Despite all the stories of the triads and drugs, I had seen almost no evidence of this while I was in the City, and anyway it wasn't something I was interested in. I wanted to concentrate on the ordinary people and the places they lived and worked in, on just why this extraordinary community seemed not just to survive but thrive. Despite the conditions, nearly everyone seemed to be happy living or working there. How could this be explained?
What was beginning to fascinate me more and more about the City, though, was not so much the architecture as the people living there, just how it managed to work when everything in my architectural training had told me that that many people couldn't possibly live in such close confines and manage to build a community.
Girard: I have to say that it never actually felt crowded in the Walled City. The alleys were never crowded, though there was constant traffic and activity. And living space was tight, but not as reduced as we see in Hong Kong today with people living in cubicles or box-like sleeping spaces. Many apartments did, however, lack windows that opened into air or light, and this is where the reduction of space was noticeable. Not the living space per se, but the space around the living space. There often wasn't any. So, for most people, the journey from the front door of your home to the first sight of natural light usually involved a walk down several floors of stairs and then along a series of alleys before emerging into the light of day, or night.

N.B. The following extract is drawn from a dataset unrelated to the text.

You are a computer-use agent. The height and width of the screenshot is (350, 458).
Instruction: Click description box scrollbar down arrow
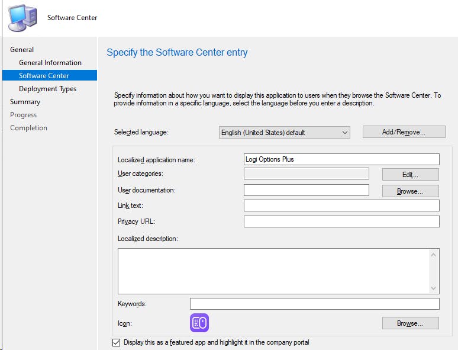click(x=434, y=288)
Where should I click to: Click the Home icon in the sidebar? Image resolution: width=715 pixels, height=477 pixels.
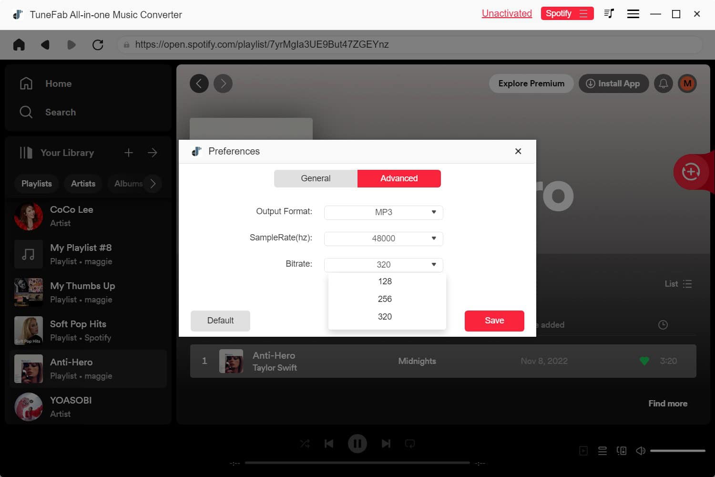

So what insights did you take away about the Walled City's architecture?
Lambot: Two things spring to mind. The first is how the proximity of life, work, and leisure creates a community. All too often architects and planners want to separate aspects of life — living here, offices there, factories somewhere else. I don't think this is right and, thankfully, neither do a number of other people nowadays. Hong Kong has always allowed this mixture, but it disappeared in Europe and is only now making a comeback with mixed-use buildings and a more flexible approach to planning.
The other aspect was summed up by Aaron Tan at the talk when he described the City as an inorganic object that has grown organically. This is much more difficult to create as, by its very nature, it is spontaneous. A need is seen and it is instantly answered by some strange form of common consent. Places where people meet and interact form naturally, not where the architect thinks they should, but in anonymous spaces where people actually want to. Such ideas and flexibility have been appearing more and more in office planning, but on a bigger scale it is much harder to implement, though some architects are exploring what might be possible.
How have you seen Hong Kong change over time?
Lambot: What is difficult to remember now is just how different HK was 35 years ago. I arrived in 1979, when large parts of the city were still living in third-world standards. But what really caught my imagination and led me stay was the extraordinary rate of change. The city was evolving almost literally before your eyes, both in size and sophistication. It was an exciting place to be.
Girard: Every city goes through its own evolution in its own way. Hong Kong now has an appreciation of its history that it didn't have when I was photographing in the 1980s. If the Walled City had somehow remained standing until today we would have dozens of films and books about the place, with more people arriving by the day to study it or simply experience it. At the same time, I find many of the traces of the Walled City in the five- and six-story walk-up buildings of Kowloon City in the surrounding neighborhood: the metal grill work on the doors and mailboxes, the use of the spaces between the buildings, the illegal rooftop additions, et cetera. But these too are disappearing, as I saw on a visit in November of 2013. Many of the buildings are shuttered and will soon be demolished.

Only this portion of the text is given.